他指著韋映璿:“你是變了,沉穩未見得,倒是刁鑽了很多!你莫要再與為父繞來繞去,如此這般的處心積慮,擺佈還是與你姐姐反麵,欲借為父打壓她!”
韋映璿扯了扯嘴角,“父親也莫要說三歲看老的話,姐姐在北疆七年,這七年中經曆了甚麼無人曉得,她是否還能保持七年前的端方風致誰也無從包管,何況此次姐姐返來,隻在家中兩日,僅憑兩日的體味,父親如何肯定姐姐現在品德還是如幼時?”
“侯府不強求,若姐姐不肯為妾,侯府倒是能夠在外頭尋個宅子給姐姐住,看在峰哥兒的份上安養姐姐一輩子,到底如何,父親裁奪吧。”
這世上怎會有韋謙這般陳腐成見,對兩個女兒一碗水端不平卻還如此理直氣壯之人?的確是活久見。

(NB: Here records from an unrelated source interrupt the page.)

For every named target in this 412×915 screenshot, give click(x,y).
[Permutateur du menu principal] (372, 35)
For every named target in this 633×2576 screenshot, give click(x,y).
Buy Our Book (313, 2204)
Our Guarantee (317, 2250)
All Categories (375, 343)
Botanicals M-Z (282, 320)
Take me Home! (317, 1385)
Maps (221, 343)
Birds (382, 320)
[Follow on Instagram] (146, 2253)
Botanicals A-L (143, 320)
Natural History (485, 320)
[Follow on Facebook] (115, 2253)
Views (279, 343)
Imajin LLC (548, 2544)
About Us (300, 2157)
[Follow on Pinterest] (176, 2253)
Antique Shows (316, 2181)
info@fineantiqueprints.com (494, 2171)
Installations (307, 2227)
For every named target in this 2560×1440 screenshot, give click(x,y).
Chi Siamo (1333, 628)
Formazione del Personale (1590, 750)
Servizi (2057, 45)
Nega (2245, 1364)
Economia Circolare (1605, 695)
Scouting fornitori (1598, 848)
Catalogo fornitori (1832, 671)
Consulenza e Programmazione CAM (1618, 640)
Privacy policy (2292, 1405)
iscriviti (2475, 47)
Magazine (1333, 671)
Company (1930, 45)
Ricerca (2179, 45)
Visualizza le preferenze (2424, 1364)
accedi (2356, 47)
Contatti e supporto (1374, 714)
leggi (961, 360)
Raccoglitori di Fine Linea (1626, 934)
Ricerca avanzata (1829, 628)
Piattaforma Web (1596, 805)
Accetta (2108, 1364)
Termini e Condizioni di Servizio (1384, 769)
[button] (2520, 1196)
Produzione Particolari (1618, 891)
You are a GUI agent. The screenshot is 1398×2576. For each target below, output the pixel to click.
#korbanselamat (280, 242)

她頓了頓:“且我另有一事須得父親拿個準話,姐姐現在冇名冇分住在侯府,日夜與侯爺廝混在一起,到底是汙了侯府民風,惹的下人之間傳的沸沸揚揚,傳出去倒說韋家家風不好,現在又跟我婆母鬨出漫罵廝打的家醜來,父親須早些定奪,莫讓女兒難堪!”
見韋謙欲走,韋映璿快走幾步,“父親!且留步!”
若不為妾,便是見不得光的外室,連妾室都不如。住在侯府供應的外宅裡,不是外室又是甚麼。
韋謙聽到此處,麵色纔有幾分凝重。
若不是韋禛拉一把,許容齡幾乎都衝要上前飆出刺耳話。
他指責韋禛,“二弟,你作為叔父,怎就不知勸止她行僭越手足之事?反倒帶著弟婦一起助紂為虐,你此舉的確有失長輩的德行,本日便到此為止!你們從速走!我且得去衙門上衙,本日另有很多文書要寫,我且忙著!”
韋謙一噎,按他所想,映雪入侯府,能做平妻是最好的,如此方不算委曲了她。
韋映璿冷冷道:“您通讀古今冊本,博覽群書,當曉得統統事物皆要辯證對待,人隨環境而變,誰也冇法永久保持幼年時的脾氣本性,的確,曾經的姐姐德行豐度無可抉剔,但現在,我隻能說她現在操行不端,一入侯府便心胸歹念。父親不信,我也冇法,但我作為侯府主母卻不能不聞不問,更不會偏袒,事關侯府名聲,我天然要來與您言說此事。”